Du 6 au 19 octobre, Steve Coleman est en résidence à la Petite Halle à la Porte de Pantin, pour une douzaine de concerts autour de ses  créations anciennes et récentes : Five Elements, Metrics, bien sûr, mais aussi SC’s Natal Eclipse, alors que des invités complètent certains jours le programme – Magic Malik ou le trio de Reggie Washington au sein duquel on retrouve Jozef Dumoulin. Présent lors de la première séance de ce marathon, j’ai pu retrouver les « Five Elements » tels que je les avais déjà vus à plusieurs reprises : Jonathan Finlayson à la trompette,  Sean Ryckman à la batterie et Anthony Tidd à la basse électrique. Si cette première séance confirmait l’esthétique Colemanienne dans ce line-up, elle offrait à nos oreilles grandes ouvertes une musique passionnante où les variations rythmiques, compositions à la métrique complexe et improvisations d’une maîtrise phénoménales, se mêlaient à une tradition qui voyait le saxophoniste proposer un thème parkerien d’où le phrasé bop n’était jamais absent, ou nous régaler d’une version épurée basse, trompette, saxophone, de Round Midnight, à quelques heures du centenaire de Thelonious Monk, sans doute pas un hasard, et de conclure sur un thème virevoltant. Parmi ses trois partenaires au sommet de leur forme, on épinglera le travail rythmique phénoménal de Sean Ryckman et la virtuosité/limpidité du jeu d’Anthony Tidd.
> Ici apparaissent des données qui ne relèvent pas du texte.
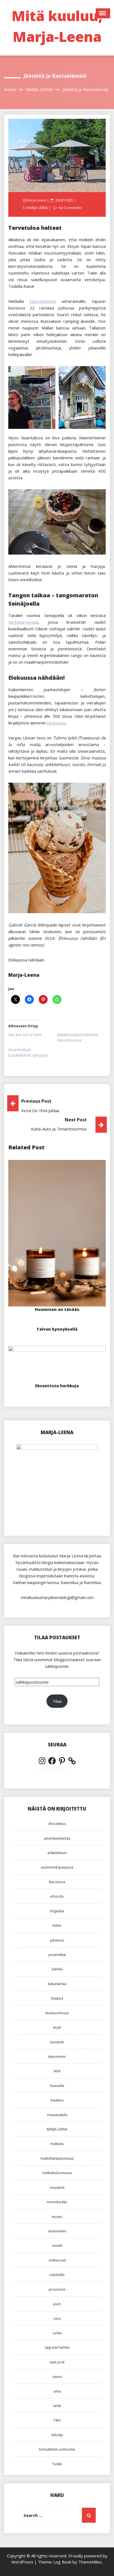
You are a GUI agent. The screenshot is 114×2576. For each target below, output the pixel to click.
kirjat (57, 2027)
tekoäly (57, 2435)
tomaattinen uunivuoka (57, 2449)
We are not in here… (26, 1034)
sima (57, 2391)
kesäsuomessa (57, 2013)
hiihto (57, 1925)
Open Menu (103, 13)
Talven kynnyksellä (57, 1329)
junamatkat (57, 1954)
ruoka (57, 2333)
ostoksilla (57, 2274)
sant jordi (57, 2362)
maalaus (57, 2100)
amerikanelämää (57, 1838)
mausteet (57, 2187)
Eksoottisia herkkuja (57, 1385)
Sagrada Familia (57, 2347)
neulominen (57, 2231)
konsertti (57, 2042)
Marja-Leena (36, 200)
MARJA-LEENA (37, 207)
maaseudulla (57, 2114)
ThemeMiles (90, 2562)
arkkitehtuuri (57, 1852)
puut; (57, 2303)
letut (57, 2071)
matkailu (57, 2143)
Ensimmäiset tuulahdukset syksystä (28, 1052)
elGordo (57, 1896)
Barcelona (57, 1882)
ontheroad (57, 2260)
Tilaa (57, 1701)
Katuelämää (57, 1983)
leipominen (57, 2056)
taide (57, 2405)
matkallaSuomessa (57, 2172)
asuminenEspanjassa (57, 1867)
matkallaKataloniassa (57, 2158)
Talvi (57, 2420)
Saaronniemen (42, 301)
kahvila (57, 1969)
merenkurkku (57, 2202)
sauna (57, 2376)
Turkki (57, 2464)
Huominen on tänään (57, 1309)
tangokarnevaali (23, 622)
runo (57, 2318)
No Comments (70, 207)
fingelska (57, 1911)
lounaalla (57, 2085)
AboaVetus (57, 1823)
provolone (57, 2289)
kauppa (57, 1998)
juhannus (57, 1940)
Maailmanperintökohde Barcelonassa (78, 1037)
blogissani (56, 723)
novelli (57, 2245)
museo (57, 2216)
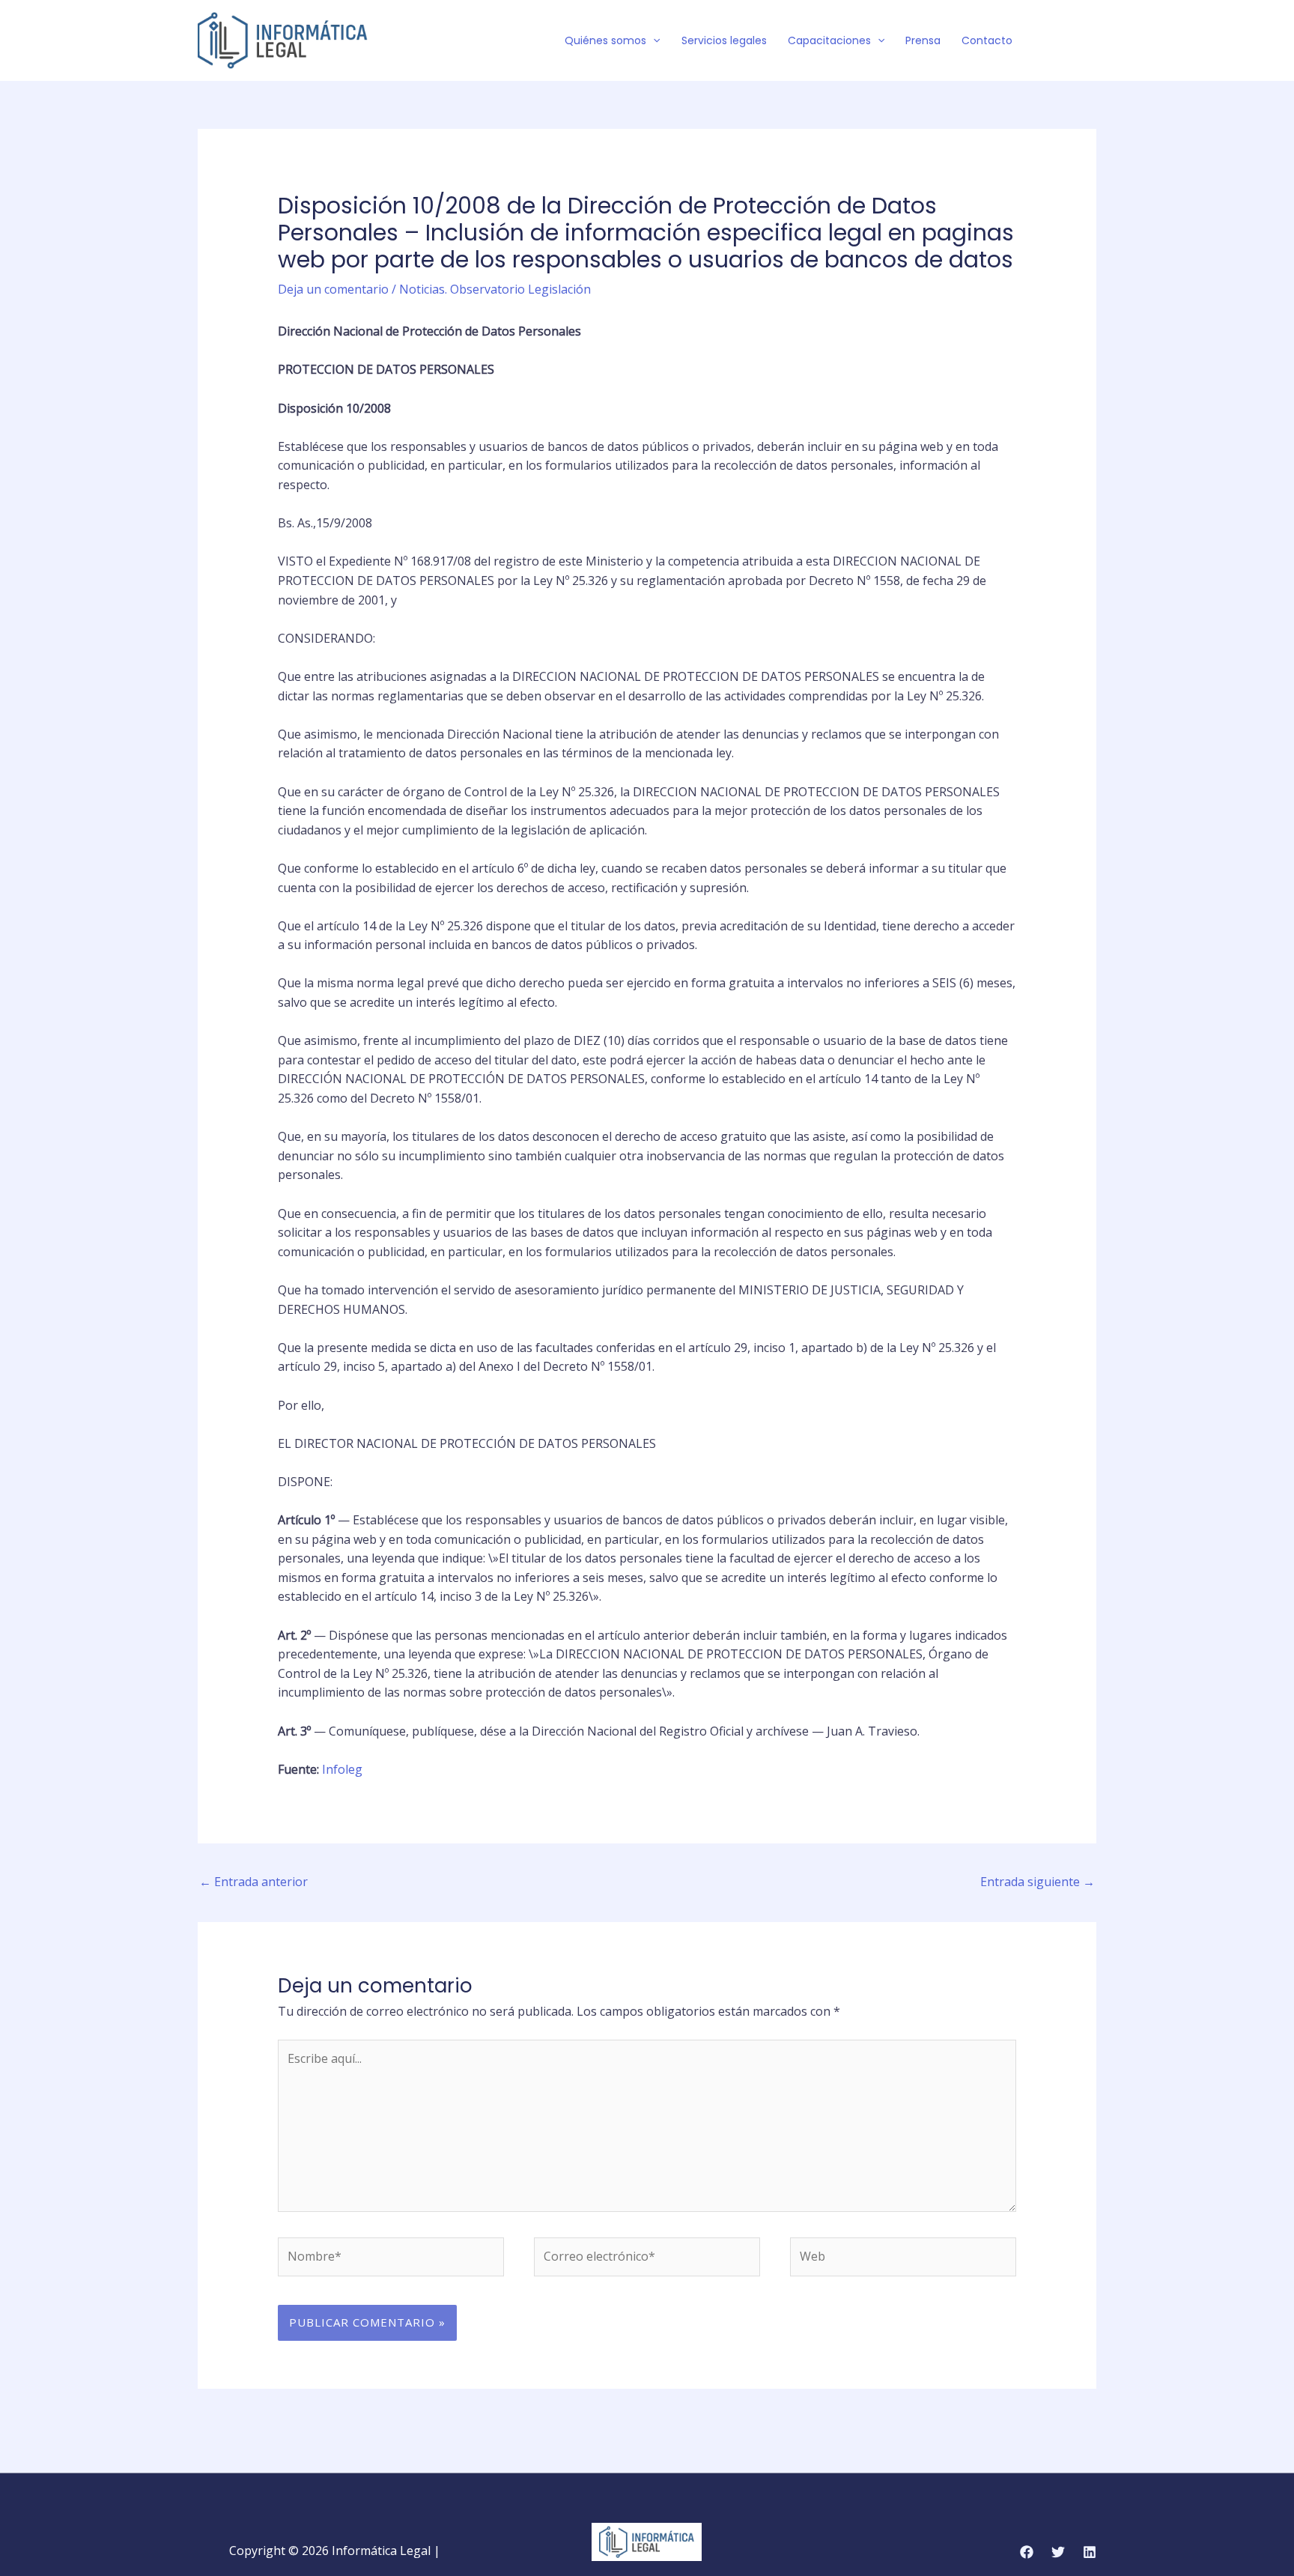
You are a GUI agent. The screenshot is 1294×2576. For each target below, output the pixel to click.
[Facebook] (1044, 41)
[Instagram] (1089, 41)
Un peu déçu de ne pouvoir assister au concert de « Natal Eclipse », je me suis illico procuré l’album « Morphogenesis » paru il y a quelques mois. Un line-up étoffé – neuf musiciens – où seul Jonathan Finlayson est issu des « Five Elements » et où on note d’emblée l’absence de batteur, un élément pourtant essentiel dans la musique de Steve Coleman. La présence d’une clarinette – Rane Moore – d’un violon – Kristin Lee – et de la voix de Jen Shyu montrent la voix d’une musique de chambre telle qu’on l’entendait déjà sur l’album précédent de Coleman, mais on peut compter sur laprésence de Matt Mitchell au piano et Greg Chudzik à la basse pour assurer un tempo bop sur Pull Counter. Si l’ensemble des compositions/improvisations sont bel et bien marquées du sceau de Steve Coleman, on s’attardera sur une pièce improvisée en studio intitulée NOH qui rappelle le In C de Terry Riley, alors que Horda, pièce également spontanée, contient les éléments répétitifs et hypnotique de la musique du saxophoniste. Pièce centrale de l’album, Morphing, laisse pendant 14 minutes une place à l’interaction remarquable des huit musiciens, le percussionniste Neeraj Mehta, discret sur l’ensemble de l’album, étant ici absent. Même si l’absence de batteur déconcertera les fans du « Five Elements », on ne peut qu’admirer la constante recherche d’un des musiciens majeurs de ces trente dernières années. (PI Recordings)

Jusqu’au 19 octobre à La Petite Halle, Parc de la Villette à Paris.